What the exercise asks ▸ Print, word for word, the line containing "Image resolution: width=407" and all lines beneath it to the end of the entries below. Pictures do not belong in the copy.

Start of Extracted information

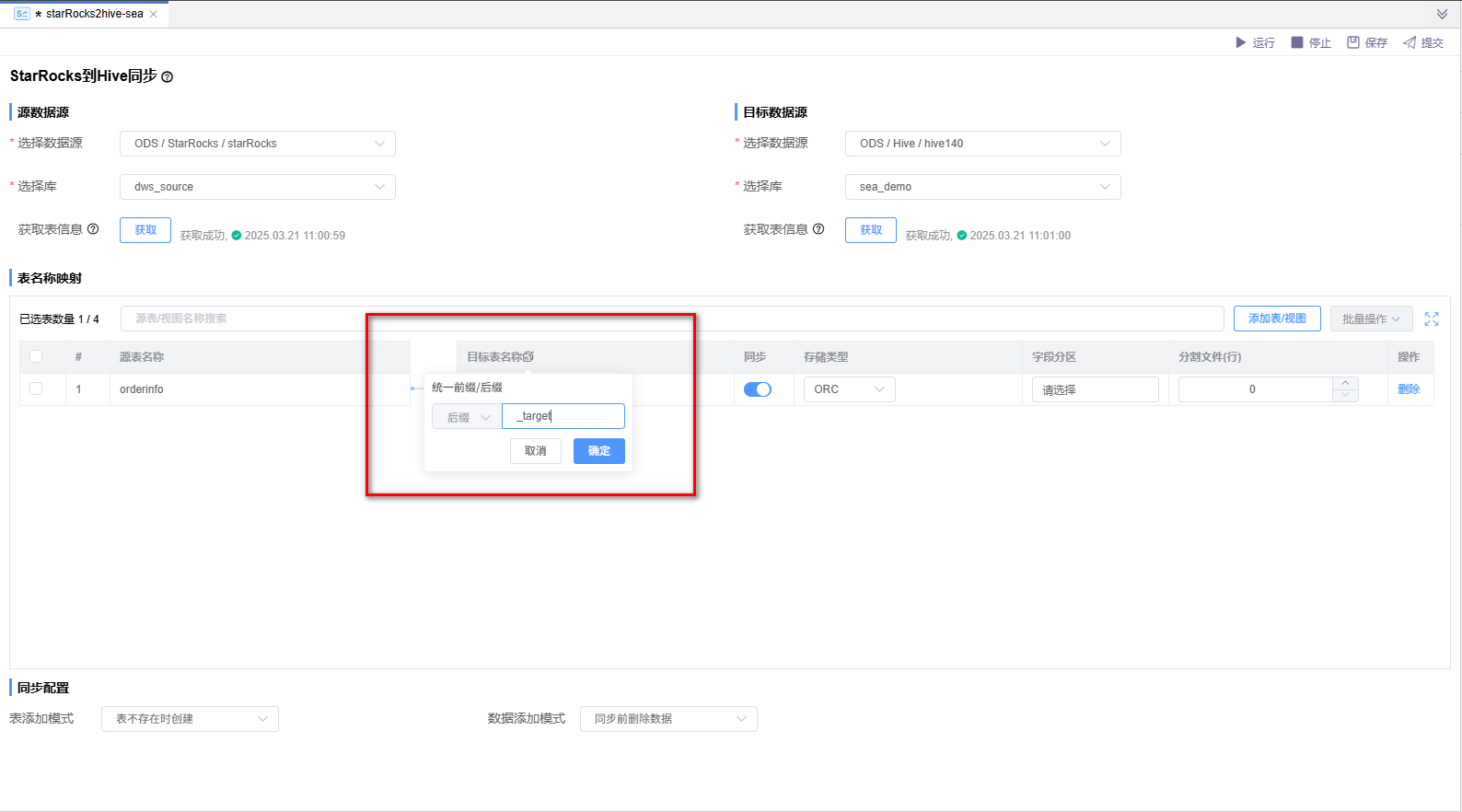Image resolution: width=1462 pixels, height=812 pixels.
Task: Toggle the 同步 switch for orderinfo
Action: coord(757,389)
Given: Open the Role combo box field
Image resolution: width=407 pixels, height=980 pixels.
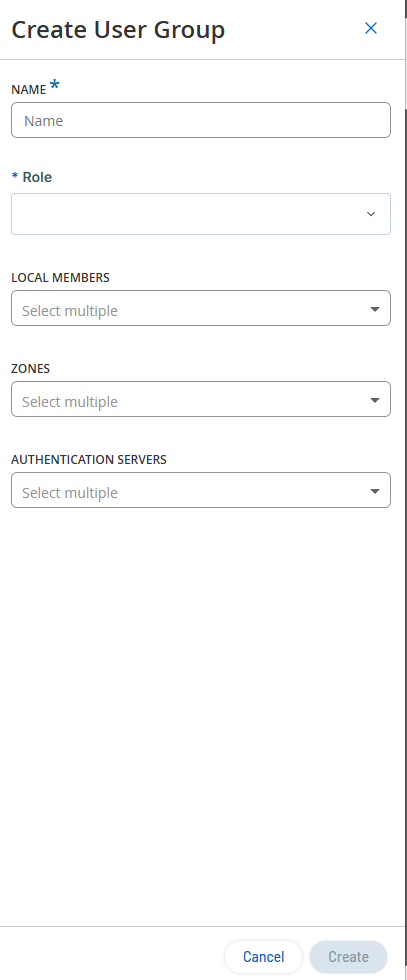Looking at the screenshot, I should 201,214.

End of Extracted information

Answer ▸
Image resolution: width=407 pixels, height=980 pixels.
Looking at the screenshot, I should 201,214.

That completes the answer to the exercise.